▶ **The exercise**
Print the data below line for line, without altering any wording, and omit the pictures from your output.

>> Start Supplied data

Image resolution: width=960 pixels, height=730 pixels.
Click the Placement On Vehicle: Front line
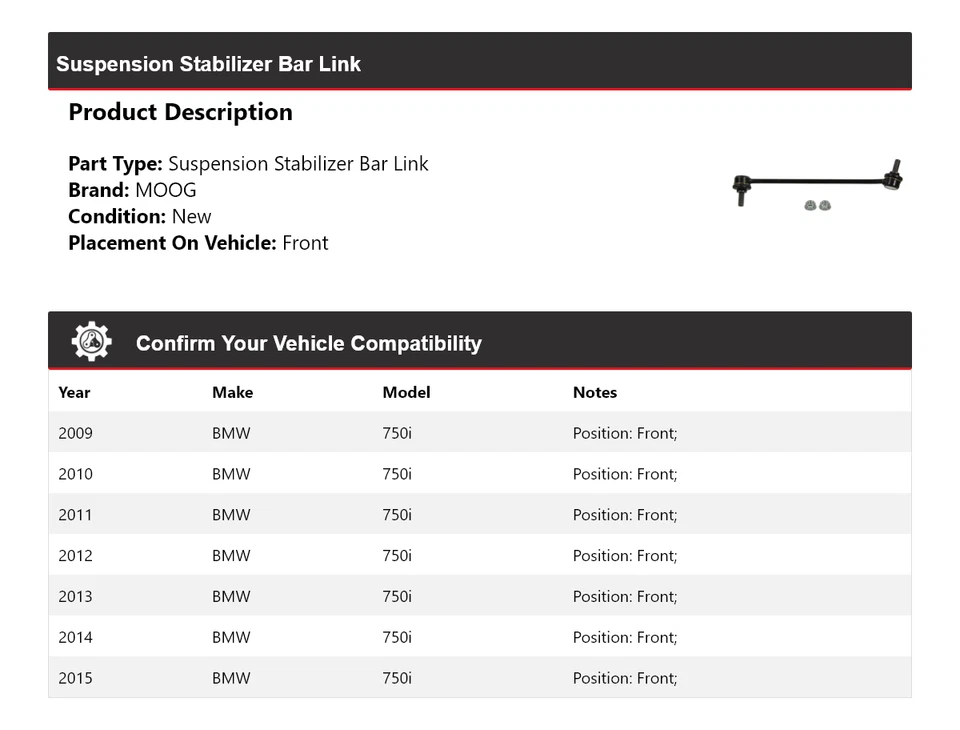(198, 242)
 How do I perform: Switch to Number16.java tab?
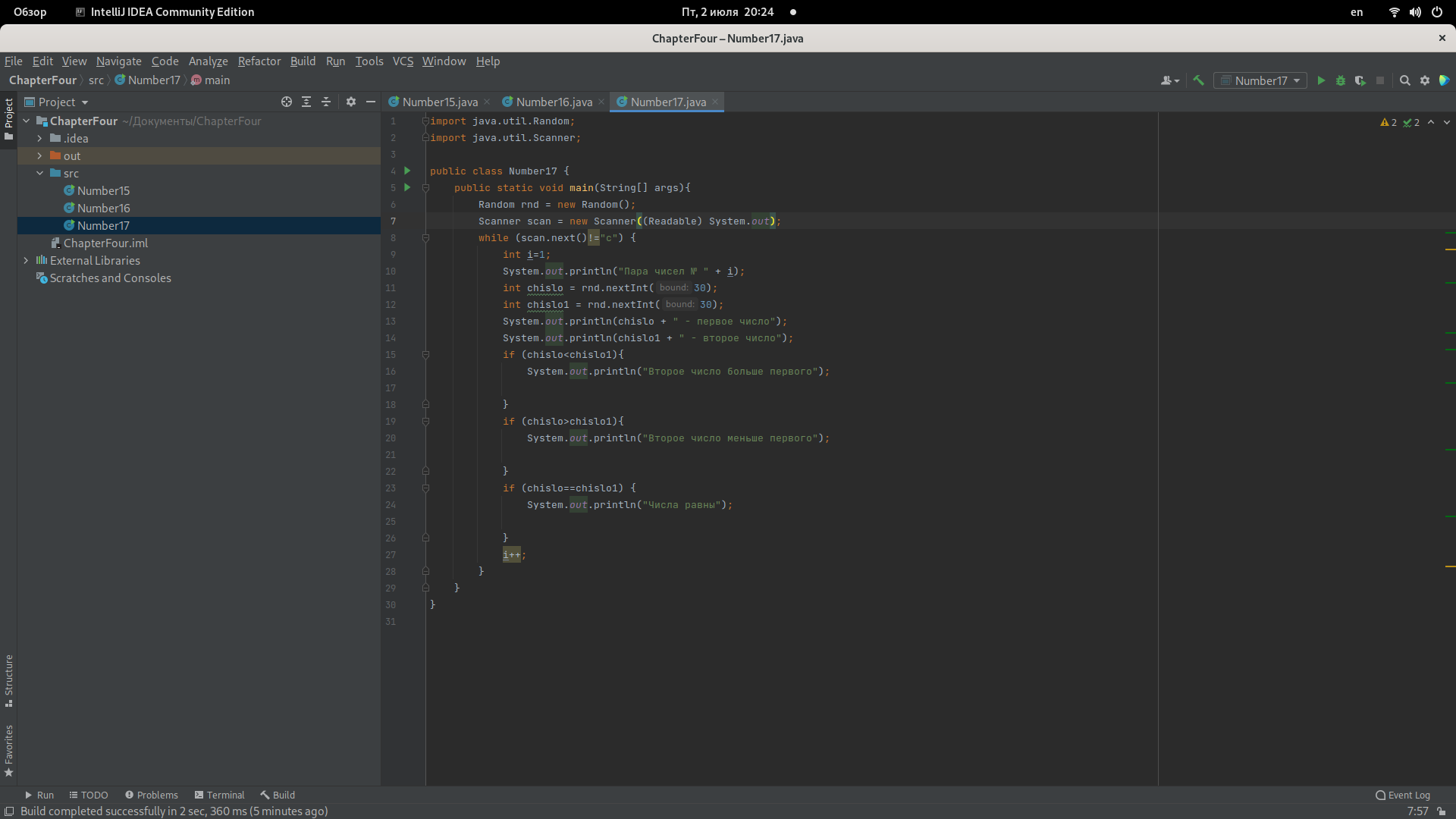(x=554, y=102)
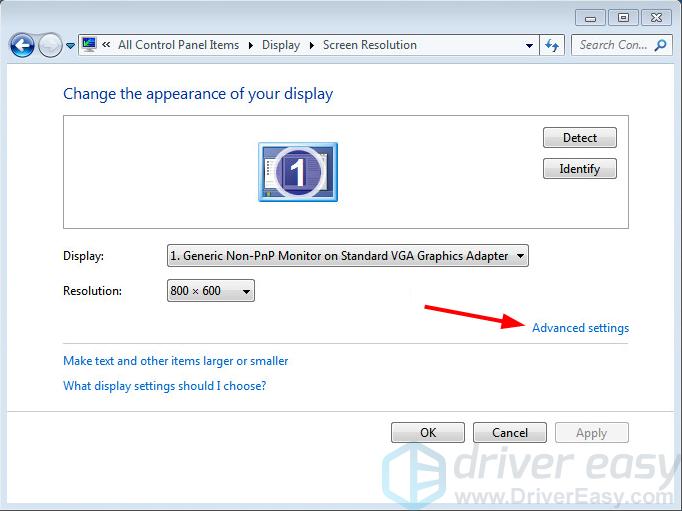Dismiss changes with the Cancel button
This screenshot has width=682, height=511.
click(x=509, y=433)
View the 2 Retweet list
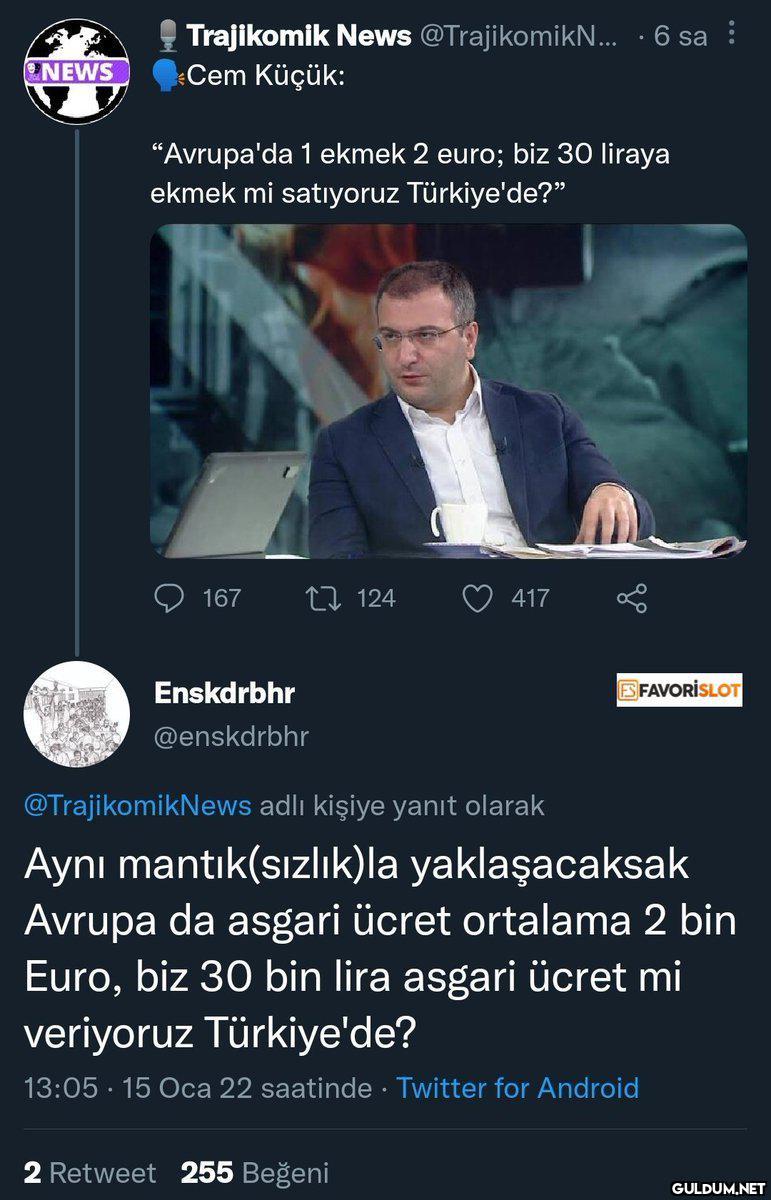 pyautogui.click(x=90, y=1172)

>> End Supplied data

▶ **Answer to the exercise**
Image resolution: width=960 pixels, height=730 pixels.
Click the Placement On Vehicle: Front line
(198, 242)
 How do I perform: Switch to Number16.java tab?
(x=554, y=102)
Dismiss changes with the Cancel button
This screenshot has width=682, height=511.
click(x=509, y=433)
View the 2 Retweet list
 pyautogui.click(x=90, y=1172)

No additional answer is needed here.